The amount of voltage generated by the static shock varies on the method used to obtain the static shock and the materials used. This post is an interesting look at the situation.
The resistance of a human is very hard to quantify and varies depending on conditions such as moisture, gender, body type, body part, path the voltage takes, and what they're wearing. The resistance of a person's skin is between $1,000Ohms$ and $100,000Ohms$ (though some say it's around $5,000 - 15,000Ohms$), the internal anywhere from $300-1,000Ohms$. We can practically consider a person's total resistance as the resistance of the skin going in, the internal resistance and the resistance of the skin going out in in series going, the total resistance is the sum of all the resistance. Thus $R_{total} = R_{skinIn)} + R_{internal} + R_{skinOut}$.
The current (what actually kills people) is based on these, determined by Ohm's Law, which says $I = V / R$.

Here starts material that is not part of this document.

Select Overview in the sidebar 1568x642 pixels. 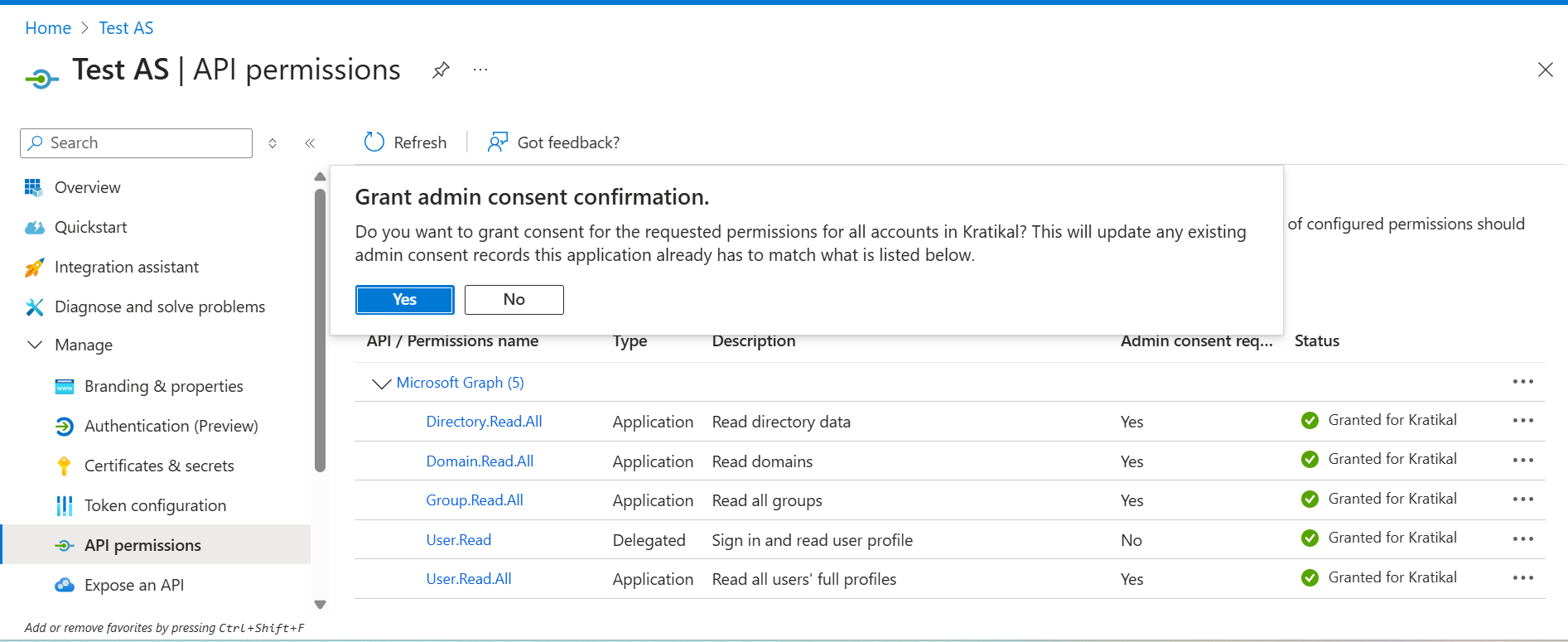87,187
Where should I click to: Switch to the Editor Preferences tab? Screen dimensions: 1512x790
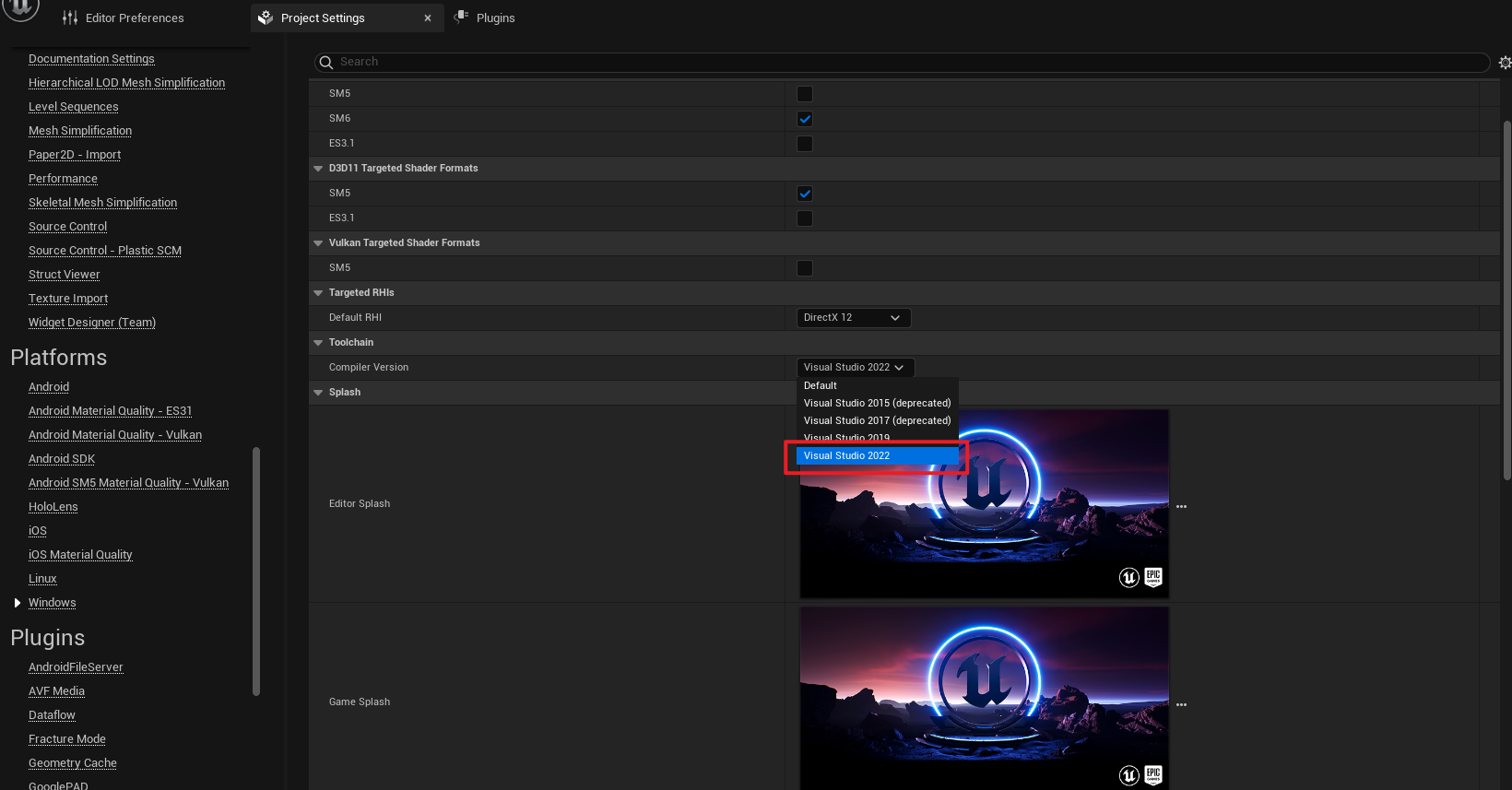[134, 18]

Although around $40,000V$ is usually enough to be fatal, it's also worth noting that while current is based on the voltage, humans have lived through being touched by absurd amounts of voltage and lived. The most recorded while still living, according to Guinness, was $340,000V$ given to Harry F. Mcgrew who came into direct contact with a transmission line. The usual static shock is around $500V$, maxing out around $21,000V$.

With that being said, from most sources I can find on Google, the general consensus says around $0.1-0.2A$ can kill a human. But I believe that it is only when there is a sustained current, though I can't find how long it needs to be sustained on average (I suppose they don't ever test it because we don't want people to die).
A relevant equation that may explain the need for a sustained current is $Q = I * T$, where charge is equal to the current multiplied by the time it's supplied. If $T$ (the time) is very small, as is the case with static shocks, the total charge is small, almost regardless of the voltage applied.
Using the data we have so far, in the case that it's most likely to kill someone is with a low resistance (perhaps it's a fit guy who is wet and the current doesn't go through much of the other person's body), we get $I = V / R = 21,000V / 2,300Ohms = 9.1A$, but this seems absurdly high. Also keep in mind that this is applied for a tiny amount of time, likely a fraction of a tenth of a second.
In the least likely (and probably more accurate given we don't ever see this happening) case to kill someone using the data so far is $I = V / R = 500V / 100,000Ohms = 0.005A$ applied over the same time, a fraction of a tenth of a second.
The real value may be somewhere between these two, but I bet it's more towards the second than the first.